Choice of the basis set and the auxiliary basis set

As so-called post-SCF approaches, correlated wave function methods including Moller-Plesset (MP) perturbation theory, the random-phase approximation (RPA) and coupled-cluster (CC) theory require a mean-field theoretical method as a starting point, for which in most cases the Hartree-Fock (HF) method is used

In contrast to HF theory and most density functional approximations, such advanced methods do not only depend on the set of occupied single-particle states but do also require the inclusion of unoccupied, or virtual states as well. Due to the generally different shape and spacial extent of unoccupied states, this circumstance makes the development of special basis sets necessary. As a consequence, calculations involving these post-SCF methods are recommended to be performed with so called valence-correlation consistent (VCC) basis sets instead of the conventional light, intermediate and tight basis sets, which have been developed primarly for use in HF and DFT applications. The NAO-VCC-nZ (n = 2,3,4,5) basis sets, which have originally been developed for MP2 and RPA applications but have since also been employed in CC calculations, are constructed analogously to the polarized VCC Gaussian Type Orbital (GTO) basis sets developed by Dunning, commonly abbreviated as cc-pVnZ, which are widely used in quantum chemistry applications.

The major benefit of using VCC basis sets in combination with MP2, RPA and CC methods comes from the generally observed painfully slow convergence of these methods with respect to the basis set size. Dunning-type basis sets are designed in such a way, that the basis set incompleteness error (BSIE) of the correlation energy decays cubically with respect to n, such that the slow convergence of the BSIE can be circumvented by performing a calculation with different values of n and extrapolating the correlation energy to the so-called complete basis set (CBS) limit. The most widely used technique of that kind is the two-point extrapolation, for which the (MP2, RPA, CC, etc.) correlation energy is computed using the n and n+1 basis set and subsequently extrapolated using the following equation

\[ CBS[n,n+1] = \frac{E_{\mathrm{corr}}(n)^3 - E_{\mathrm{corr}}(n+1)^3}{n^3 - (n+1)^3}\mathrm{.} \]

In this tutorial we will explore the reliability and accuracy of this kind of extrapolation for the paracetamol molecule.
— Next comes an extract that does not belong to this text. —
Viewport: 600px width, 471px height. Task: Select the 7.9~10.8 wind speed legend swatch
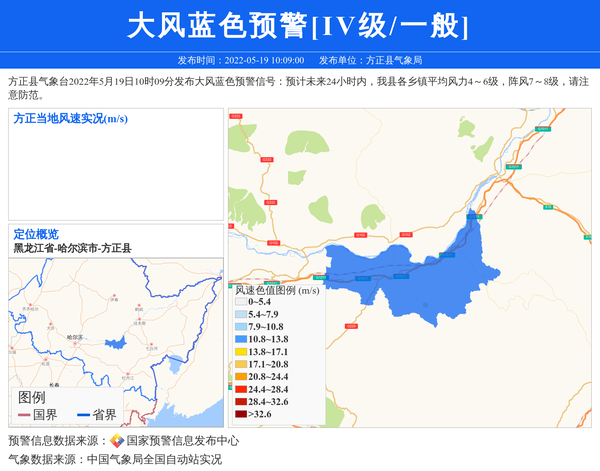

In addition to a special treatment of the atomic basis set, the consideration of an auxiliary basis set is indispensible. All correlated wave function methods require the computation of Coulomb integrals (also often reffered to as 4-center-2-electron integrals or electron repulsion integrals). Without the use of a resolution-of-the-identity (RI) technique, which allows to decompose the tensor of Coulomb integrals into less memory intensive lower-rank tensors, these correlated wave function methods would become computationally intractible very quickly. The probably most common flavor of the RI technique, RI-V, is deemed to be the most accurate one to represent the Coulomb integrals and is available in FHI-aims for molecular calculations. For bigger system sizes, however, the unfavorable scaling of the RI-V approach with respect to system size becomes impractical. A localized version of RI-V, RI-LVL, which is implemented in FHI-aims, offers a more affordable, albeit less accurate approximation. As has been shown in previous studies, the lack of accuracy in the RI-LVL scheme can be significantly improved by manually adding basis functions to the auxiliary basis set.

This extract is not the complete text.